Personal information
- Full name: William Dinwoodie Ackland-Horman
- Born: 4 January 1914 Adelaide, South Australia
- Died: 19 November 1979 (aged 65) Melbourne, Victoria, Australia
- Sporting nationality: Australia

Career
- Status: Amateur

= Bill Ackland-Horman =

Australian amateur golfer (1914–1979)

William Dinwoodie Ackland-Horman (4 January 1914 – 19 November 1979) was an Australian amateur golfer. He won the 1949 Australian Amateur, becoming the first South Australian-born player to win the title.

==Early life==
Ackland-Horman was born in Adelaide on 4 January 1914. He was the son of William Dinwoodie Ackland-Horman, who was born in Scotland and was an engineer and surveyor for Lloyd's Register of Shipping. Ackland-Horman was medical doctor.

==Golf career==
Ackland-Horman first came to notice in 1933 when he lost to Fergus McMahon in a playoff for the South Australian Close Championship and then won the South Australian Amateur Championship, beating Bill Rymill 4&3 in the final. He won the Australian Universities championship four times in succession, from 1936 to 1939.

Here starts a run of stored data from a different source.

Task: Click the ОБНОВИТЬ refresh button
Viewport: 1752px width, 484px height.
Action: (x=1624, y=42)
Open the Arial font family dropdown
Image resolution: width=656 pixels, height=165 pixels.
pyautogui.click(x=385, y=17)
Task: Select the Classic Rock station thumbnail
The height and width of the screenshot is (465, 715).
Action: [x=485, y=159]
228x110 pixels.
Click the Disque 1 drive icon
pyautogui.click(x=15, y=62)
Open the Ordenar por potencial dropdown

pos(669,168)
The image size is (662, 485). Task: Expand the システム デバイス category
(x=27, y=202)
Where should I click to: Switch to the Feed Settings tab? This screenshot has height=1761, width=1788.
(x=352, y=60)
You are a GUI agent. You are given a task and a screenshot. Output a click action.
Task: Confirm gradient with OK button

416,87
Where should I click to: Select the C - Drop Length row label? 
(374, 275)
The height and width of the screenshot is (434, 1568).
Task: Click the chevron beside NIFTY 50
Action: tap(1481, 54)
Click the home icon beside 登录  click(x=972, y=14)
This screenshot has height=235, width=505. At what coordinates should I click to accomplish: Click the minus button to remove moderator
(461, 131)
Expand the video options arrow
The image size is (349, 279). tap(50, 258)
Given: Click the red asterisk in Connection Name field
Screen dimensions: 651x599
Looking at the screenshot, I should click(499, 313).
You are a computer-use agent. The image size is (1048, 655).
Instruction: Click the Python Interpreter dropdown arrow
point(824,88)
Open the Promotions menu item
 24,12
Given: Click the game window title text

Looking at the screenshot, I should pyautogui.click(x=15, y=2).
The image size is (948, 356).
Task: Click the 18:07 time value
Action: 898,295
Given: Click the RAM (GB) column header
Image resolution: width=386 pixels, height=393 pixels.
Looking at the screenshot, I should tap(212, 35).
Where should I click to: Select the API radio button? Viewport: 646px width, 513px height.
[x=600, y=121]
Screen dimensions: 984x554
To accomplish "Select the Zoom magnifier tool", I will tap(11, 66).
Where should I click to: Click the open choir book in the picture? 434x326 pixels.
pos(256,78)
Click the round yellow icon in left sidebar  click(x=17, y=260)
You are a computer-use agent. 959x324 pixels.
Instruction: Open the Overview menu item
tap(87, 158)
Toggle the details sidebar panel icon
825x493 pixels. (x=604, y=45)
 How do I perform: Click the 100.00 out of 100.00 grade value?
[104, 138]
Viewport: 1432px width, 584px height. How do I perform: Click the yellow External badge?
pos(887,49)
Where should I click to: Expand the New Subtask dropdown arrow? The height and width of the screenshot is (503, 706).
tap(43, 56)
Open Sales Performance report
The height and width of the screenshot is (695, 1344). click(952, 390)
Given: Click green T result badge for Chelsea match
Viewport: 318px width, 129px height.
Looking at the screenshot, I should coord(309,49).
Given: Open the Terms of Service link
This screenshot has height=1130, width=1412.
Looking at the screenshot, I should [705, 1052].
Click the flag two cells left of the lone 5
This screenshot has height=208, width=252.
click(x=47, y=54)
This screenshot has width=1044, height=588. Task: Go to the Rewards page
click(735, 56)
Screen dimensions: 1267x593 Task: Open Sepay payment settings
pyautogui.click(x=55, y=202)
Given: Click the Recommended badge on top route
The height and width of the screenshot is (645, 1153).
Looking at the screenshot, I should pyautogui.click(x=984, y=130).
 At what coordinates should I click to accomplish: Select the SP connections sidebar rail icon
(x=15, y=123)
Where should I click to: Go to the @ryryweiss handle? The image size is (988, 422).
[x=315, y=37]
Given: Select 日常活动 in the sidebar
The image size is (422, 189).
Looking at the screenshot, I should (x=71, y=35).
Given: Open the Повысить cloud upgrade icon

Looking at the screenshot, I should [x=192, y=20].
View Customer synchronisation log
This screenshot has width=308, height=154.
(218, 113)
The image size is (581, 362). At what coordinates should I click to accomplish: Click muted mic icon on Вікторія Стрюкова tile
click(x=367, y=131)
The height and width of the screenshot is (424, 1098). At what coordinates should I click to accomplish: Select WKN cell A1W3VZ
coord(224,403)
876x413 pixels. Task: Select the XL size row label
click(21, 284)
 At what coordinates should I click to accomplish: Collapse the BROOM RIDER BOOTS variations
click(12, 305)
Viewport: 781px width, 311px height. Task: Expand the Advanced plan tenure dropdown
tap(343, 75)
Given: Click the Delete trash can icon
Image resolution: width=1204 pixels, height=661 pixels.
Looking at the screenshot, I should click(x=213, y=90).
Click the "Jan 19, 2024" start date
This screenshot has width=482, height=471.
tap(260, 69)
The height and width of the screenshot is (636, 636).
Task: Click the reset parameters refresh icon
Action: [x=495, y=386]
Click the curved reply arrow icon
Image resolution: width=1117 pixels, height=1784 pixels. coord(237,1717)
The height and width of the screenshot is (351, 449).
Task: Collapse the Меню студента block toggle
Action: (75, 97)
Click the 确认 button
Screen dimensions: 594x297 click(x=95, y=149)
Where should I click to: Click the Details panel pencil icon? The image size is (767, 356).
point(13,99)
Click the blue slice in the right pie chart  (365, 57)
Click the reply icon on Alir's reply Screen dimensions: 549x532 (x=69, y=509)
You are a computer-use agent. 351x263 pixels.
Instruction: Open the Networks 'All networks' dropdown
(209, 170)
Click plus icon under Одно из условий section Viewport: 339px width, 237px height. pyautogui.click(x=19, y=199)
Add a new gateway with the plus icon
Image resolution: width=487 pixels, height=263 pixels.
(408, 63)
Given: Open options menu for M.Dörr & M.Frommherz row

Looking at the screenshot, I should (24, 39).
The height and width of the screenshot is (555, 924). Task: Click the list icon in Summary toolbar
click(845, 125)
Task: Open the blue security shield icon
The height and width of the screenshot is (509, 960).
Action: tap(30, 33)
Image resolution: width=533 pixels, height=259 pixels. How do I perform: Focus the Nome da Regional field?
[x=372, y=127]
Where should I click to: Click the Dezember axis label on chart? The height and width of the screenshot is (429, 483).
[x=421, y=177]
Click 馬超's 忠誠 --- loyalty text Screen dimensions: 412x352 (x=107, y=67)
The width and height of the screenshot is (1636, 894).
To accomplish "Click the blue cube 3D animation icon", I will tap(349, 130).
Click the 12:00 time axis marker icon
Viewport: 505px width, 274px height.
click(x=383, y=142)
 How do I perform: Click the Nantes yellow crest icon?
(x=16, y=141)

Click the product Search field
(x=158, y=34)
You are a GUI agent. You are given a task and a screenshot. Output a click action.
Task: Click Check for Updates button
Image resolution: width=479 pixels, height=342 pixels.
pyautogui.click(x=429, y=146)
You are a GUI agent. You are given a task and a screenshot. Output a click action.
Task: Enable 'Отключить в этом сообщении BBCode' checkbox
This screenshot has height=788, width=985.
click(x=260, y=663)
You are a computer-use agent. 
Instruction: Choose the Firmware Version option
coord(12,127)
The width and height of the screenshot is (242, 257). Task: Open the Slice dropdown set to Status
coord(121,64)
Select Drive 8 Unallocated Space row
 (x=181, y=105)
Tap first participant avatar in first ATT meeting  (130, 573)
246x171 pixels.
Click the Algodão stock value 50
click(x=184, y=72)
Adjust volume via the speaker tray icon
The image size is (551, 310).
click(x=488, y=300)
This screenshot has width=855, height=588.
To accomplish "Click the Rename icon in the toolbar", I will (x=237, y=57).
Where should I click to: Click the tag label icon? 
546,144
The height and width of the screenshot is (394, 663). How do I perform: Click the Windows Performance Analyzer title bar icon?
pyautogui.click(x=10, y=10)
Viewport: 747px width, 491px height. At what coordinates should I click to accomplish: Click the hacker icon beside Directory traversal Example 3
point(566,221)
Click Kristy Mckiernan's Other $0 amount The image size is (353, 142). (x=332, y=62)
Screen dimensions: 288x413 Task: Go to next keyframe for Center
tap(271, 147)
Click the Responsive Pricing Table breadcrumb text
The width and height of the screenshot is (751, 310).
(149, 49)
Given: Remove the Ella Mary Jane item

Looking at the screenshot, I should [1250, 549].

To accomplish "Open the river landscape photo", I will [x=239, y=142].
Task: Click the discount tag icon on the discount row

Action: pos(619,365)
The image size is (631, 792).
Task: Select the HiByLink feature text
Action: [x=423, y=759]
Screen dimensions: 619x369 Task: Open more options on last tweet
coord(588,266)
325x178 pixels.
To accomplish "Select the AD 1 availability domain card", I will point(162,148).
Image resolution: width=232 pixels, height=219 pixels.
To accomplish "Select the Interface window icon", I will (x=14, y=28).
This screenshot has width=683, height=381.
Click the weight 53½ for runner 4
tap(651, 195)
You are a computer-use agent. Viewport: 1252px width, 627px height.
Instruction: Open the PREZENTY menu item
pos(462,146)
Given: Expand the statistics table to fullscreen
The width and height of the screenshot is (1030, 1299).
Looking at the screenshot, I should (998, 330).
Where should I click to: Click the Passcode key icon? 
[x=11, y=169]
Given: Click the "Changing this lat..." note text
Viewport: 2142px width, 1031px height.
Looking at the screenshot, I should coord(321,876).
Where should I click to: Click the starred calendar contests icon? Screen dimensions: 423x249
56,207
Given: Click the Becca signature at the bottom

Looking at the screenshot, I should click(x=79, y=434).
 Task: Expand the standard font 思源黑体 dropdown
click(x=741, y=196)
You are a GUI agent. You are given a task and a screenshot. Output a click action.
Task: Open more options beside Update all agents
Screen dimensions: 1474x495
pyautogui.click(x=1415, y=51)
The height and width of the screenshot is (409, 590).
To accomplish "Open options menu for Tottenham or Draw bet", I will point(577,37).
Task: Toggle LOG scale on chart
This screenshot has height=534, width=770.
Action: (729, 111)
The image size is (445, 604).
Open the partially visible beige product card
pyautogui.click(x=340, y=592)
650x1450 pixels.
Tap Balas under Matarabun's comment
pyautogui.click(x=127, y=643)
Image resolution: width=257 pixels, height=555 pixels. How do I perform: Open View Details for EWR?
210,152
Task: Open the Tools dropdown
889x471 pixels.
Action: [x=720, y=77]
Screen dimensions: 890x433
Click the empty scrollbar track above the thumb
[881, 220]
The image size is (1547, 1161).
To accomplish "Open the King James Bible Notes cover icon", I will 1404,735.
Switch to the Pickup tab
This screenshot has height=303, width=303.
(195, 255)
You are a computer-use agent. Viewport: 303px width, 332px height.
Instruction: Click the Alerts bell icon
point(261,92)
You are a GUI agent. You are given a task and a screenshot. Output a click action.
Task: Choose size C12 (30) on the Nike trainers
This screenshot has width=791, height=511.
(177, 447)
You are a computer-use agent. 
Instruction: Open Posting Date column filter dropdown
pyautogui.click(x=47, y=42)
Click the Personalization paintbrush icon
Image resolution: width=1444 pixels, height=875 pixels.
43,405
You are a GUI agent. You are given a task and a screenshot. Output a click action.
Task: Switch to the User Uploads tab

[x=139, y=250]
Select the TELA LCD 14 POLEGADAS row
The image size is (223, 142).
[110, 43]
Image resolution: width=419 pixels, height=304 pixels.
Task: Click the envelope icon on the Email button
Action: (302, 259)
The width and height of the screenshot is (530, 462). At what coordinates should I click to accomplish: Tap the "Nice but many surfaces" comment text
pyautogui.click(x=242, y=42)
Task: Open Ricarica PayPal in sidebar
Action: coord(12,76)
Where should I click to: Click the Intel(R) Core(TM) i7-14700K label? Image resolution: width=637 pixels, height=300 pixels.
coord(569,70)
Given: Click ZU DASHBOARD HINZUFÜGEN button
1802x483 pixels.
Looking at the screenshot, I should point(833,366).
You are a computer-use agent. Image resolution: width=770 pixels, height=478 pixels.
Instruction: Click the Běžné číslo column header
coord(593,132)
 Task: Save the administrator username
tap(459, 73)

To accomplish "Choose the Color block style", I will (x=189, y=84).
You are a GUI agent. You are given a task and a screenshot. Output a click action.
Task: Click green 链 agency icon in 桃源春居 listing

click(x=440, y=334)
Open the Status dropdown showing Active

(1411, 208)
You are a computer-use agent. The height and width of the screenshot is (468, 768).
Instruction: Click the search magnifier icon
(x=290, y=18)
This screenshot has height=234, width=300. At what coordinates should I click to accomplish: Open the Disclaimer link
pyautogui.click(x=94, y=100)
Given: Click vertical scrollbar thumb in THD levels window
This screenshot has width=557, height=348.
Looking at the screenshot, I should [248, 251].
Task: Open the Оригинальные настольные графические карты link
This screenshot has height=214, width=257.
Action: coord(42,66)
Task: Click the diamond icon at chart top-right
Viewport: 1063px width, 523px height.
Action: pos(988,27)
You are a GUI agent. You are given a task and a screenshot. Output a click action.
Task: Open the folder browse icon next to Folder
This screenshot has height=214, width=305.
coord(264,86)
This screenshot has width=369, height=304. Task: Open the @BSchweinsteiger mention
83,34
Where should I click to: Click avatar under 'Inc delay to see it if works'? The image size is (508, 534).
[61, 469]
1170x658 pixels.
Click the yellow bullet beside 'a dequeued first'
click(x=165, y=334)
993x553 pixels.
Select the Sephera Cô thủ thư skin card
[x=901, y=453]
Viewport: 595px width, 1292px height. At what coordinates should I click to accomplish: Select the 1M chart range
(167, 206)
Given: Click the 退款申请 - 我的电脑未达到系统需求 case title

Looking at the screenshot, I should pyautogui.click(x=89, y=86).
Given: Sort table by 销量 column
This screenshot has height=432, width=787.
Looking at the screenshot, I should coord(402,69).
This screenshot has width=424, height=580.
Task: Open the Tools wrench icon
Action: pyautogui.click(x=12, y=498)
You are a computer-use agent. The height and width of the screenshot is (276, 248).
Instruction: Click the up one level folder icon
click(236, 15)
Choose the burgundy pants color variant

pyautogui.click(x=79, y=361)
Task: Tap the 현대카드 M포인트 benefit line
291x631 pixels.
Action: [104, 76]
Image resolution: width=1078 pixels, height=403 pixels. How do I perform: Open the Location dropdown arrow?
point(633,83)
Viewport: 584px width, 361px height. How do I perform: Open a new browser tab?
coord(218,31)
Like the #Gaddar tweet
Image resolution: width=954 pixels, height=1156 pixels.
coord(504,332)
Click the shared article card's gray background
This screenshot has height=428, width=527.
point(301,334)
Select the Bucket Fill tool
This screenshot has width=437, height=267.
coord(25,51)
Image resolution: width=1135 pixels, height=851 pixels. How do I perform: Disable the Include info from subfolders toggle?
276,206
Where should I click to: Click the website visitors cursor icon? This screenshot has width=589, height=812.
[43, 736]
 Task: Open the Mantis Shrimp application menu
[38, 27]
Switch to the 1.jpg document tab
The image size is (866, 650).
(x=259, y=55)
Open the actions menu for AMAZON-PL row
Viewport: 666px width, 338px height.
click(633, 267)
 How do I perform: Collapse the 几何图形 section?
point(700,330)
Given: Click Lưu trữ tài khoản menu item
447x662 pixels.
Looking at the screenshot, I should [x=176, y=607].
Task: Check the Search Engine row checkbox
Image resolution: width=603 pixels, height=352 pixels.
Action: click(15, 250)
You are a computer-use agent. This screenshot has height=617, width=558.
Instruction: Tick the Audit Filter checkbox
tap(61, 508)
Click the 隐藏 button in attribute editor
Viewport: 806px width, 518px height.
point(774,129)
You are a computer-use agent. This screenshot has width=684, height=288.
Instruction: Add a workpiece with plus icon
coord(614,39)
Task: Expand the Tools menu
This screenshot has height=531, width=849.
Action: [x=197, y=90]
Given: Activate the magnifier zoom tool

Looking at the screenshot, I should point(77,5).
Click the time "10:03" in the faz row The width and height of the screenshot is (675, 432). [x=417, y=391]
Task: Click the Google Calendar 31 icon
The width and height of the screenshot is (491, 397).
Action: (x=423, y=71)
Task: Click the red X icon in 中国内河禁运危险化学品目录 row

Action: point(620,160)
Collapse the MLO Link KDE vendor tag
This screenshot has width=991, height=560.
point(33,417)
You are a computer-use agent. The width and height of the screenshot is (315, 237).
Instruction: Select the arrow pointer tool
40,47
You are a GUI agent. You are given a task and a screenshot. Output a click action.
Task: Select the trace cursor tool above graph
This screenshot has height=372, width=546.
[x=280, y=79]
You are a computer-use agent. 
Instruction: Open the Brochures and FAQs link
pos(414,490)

After World War II, Ackland-Horman won the South Australian Close Championship three times, in 1946, 1947 and 1949. His biggest success came later in 1949, at Royal Sydney, when he beat Bill Edgar at the 38th hole to win the Australian Amateur, becoming the first South Australian-born player to win the title. He had beaten fellow South Australian Bob Stevens in the semi-final.

At the end of 1952 Ackland-Horman was in the Australian team to tour New Zealand, playing in a number of events including the Sloan Morpeth Trophy. He won the South Australian Amateur Championship again, in 1952 and 1955.

==Later life==
In 1945 Ackland-Horman was sentenced to three months in prison, after he was convicted of causing death by dangerous driver. He was involved in an accident in which a 16-year-old cyclist died. His only son and his son's wife died in a road-traffic accident in 1968, when their car was in a collision with a semi-trailer as they were returning to Adelaide from their honeymoon. Ackland-Horman died suddenly on 19 November 1979, in Melbourne where he had been attending the Australian Open.

==Tournament wins==
- 1933 South Australian Amateur Championship
- 1946 South Australian Close Championship
- 1947 South Australian Close Championship
- 1949 South Australian Close Championship, Australian Amateur
- 1952 South Australian Amateur Championship
- 1955 South Australian Amateur Championship

==Team appearances==
- Sloan Morpeth Trophy (representing Australia): 1952 (tied)
- Australian Men's Interstate Teams Matches (representing South Australia): 1932, 1935 (winners), 1937, 1938 (winners), 1939, 1947, 1948, 1949, 1950, 1951, 1952, 1953, 1954, 1955, 1956, 1957, 1958, 1959, 1962 (joint winners)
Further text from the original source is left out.